The markets are anxious. There's every sign that the world's investors have grown nervous about the continued ability of the American consumer to keep the economy perking along. Companies that sell big-ticket items are floundering: General Motors reported a $1.1 billion quarterly loss yesterday. Conversely, drug and utility stocks are doing all right; companies that rely on nondiscretionary spending remain a safe bet.
Part of the problem is that gas prices are siphoning off a bigger share than usual of Americans' incomes. But the bigger problem is that Americans' incomes are stuck or even in mild decline. Though the economy grew by 4.4 percent last year and added 2.2 million jobs, real wages fell by 0.9 percent. The last time U.S. wages fell was in the recession year of 1991. Now they're falling in the middle of a recovery.
Time was when wage increases tracked gains in productivity and profitability -- but that time is long gone. Since 2001 yearly productivity growth has averaged 4.1 percent, while wages and benefits have grown on average by just 1.5 percent. No longer does a rising tide, as John Kennedy famously pronounced, lift all boats. We are now in the 11th quarter of the current recovery.
Averaging all the recoveries from 1947 through 1982, at this point -- the 11th quarter -- private-sector wages and salaries had risen by 18.2 percent, according to a study by the Economic Policy Institute. By the 11th quarter of the Clinton recovery of the early '90s, however, wages and salaries had grown by just 7.4 percent. And in the current Bush recovery, they've increased by an anemic 4.5 percent. In the new American economy, rising tides don't raise boats; they swamp them.
Plainly, two factors have altered our economy, profoundly and for the worse.
The first is our free-market form of globalization, which exerts downward pressure on the income from all jobs -- from software writer to shirt stitcher -- that can be performed elsewhere. The second is deunionization, which removes the bargaining power of employees. Get rid of unions -- and the rate of unionization in the private sector is 7.9 percent, the lowest level since before the New Deal -- and who is it that even bargains for wage increases?

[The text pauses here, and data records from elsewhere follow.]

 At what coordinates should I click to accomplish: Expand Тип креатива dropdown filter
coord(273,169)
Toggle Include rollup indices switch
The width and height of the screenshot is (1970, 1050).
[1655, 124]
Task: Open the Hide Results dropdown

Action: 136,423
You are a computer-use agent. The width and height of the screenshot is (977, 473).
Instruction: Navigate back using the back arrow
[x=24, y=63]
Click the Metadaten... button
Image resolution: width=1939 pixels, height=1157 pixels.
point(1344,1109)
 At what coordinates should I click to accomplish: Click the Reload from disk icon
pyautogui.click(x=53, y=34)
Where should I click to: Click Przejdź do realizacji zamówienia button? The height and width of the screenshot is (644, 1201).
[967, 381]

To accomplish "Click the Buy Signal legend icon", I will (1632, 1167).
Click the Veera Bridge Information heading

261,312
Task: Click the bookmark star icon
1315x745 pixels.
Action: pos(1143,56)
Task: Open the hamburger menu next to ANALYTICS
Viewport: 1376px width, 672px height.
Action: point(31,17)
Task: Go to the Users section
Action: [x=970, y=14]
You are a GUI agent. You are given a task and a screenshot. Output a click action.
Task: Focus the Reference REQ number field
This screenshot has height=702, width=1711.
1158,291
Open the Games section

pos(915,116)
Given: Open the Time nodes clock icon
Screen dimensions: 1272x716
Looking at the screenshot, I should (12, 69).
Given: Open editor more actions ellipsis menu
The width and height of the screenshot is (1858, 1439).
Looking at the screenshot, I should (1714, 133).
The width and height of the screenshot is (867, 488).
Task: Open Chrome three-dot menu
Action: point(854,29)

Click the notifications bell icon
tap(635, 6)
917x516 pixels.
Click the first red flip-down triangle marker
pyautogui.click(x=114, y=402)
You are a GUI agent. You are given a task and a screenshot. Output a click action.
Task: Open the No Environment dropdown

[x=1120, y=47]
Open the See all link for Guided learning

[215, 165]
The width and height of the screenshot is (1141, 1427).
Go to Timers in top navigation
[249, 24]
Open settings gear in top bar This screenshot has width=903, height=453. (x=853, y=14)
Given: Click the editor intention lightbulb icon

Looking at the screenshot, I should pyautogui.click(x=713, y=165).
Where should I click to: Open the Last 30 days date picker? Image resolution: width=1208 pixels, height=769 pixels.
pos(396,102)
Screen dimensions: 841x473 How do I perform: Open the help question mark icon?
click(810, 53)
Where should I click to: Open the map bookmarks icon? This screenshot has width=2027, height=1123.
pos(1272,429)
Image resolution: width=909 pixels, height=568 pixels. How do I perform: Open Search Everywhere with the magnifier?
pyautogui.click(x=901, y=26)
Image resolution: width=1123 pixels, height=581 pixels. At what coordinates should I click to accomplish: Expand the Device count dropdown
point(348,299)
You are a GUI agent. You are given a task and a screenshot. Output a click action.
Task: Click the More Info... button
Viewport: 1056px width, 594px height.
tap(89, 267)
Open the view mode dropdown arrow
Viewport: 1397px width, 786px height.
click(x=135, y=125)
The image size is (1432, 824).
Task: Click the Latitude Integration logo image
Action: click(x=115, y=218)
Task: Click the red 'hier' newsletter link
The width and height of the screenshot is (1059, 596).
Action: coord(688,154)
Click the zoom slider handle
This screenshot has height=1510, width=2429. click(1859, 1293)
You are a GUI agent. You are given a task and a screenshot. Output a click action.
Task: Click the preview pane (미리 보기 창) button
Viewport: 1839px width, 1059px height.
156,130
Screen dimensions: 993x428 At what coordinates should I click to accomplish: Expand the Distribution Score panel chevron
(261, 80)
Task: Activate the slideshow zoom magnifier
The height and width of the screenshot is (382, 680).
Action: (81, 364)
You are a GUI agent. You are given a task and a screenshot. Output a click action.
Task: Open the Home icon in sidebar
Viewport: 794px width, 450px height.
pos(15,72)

On one hand, this is a consummation for which American employers have devoutly wished. Employer opposition to workers' attempts to unionize is the rule, not the exception. The share of revenue going to profits and shareholders has increased as wages have flat-lined. On Wall Street and in boardrooms, deunionization has been an elegant solution to the problem of increased global competition (or, for companies not subject to global competition, simply an elegant source of profits).
Except last week, when even on Wall Street the solution began to look more like a problem. Home values may keep rising and consumers may keep going deeper into debt, but there's a limit to how much Americans will spend if their wages can't keep up with prices -- even in the midst of a recovery.
Given the abysmal way in which economic history is taught in the United States, we tend to forget that the New Deal legalized unions as part of a strategy to stabilize and restart an economy that had been subject to chronic under-consumption. "The inequality of bargaining power between employees who do not possess full freedom of association" and employers, reads the preamble to the 1935 National Labor Relations Act, "tends to aggravate recurrent business depressions, by depressing wage rates and the purchasing power of wage earners." The law worked for about 40 years, until employers figured out that they could violate its terms with relative impunity. Since the 1970s, however, employers routinely fire workers engaged in organizing drives and threaten to shutter their doors if their workers go union -- tactics proscribed by the act but not seriously penalized. The percentage of unionized workers in America plummeted.
And now the percentage of Americans able to keep the global economy afloat by buying the world's goods may be falling, too.
Yesterday a bipartisan coalition in Congress introduced the Employee Free Choice Act, which would make it possible for workers to join unions without putting their livelihoods on the line. Not that President Bush would ever sign it, but the bill is a twofer, creating a civil right for American workers and resurrecting the very idea of the raise. Which is something the American economy could use right about now.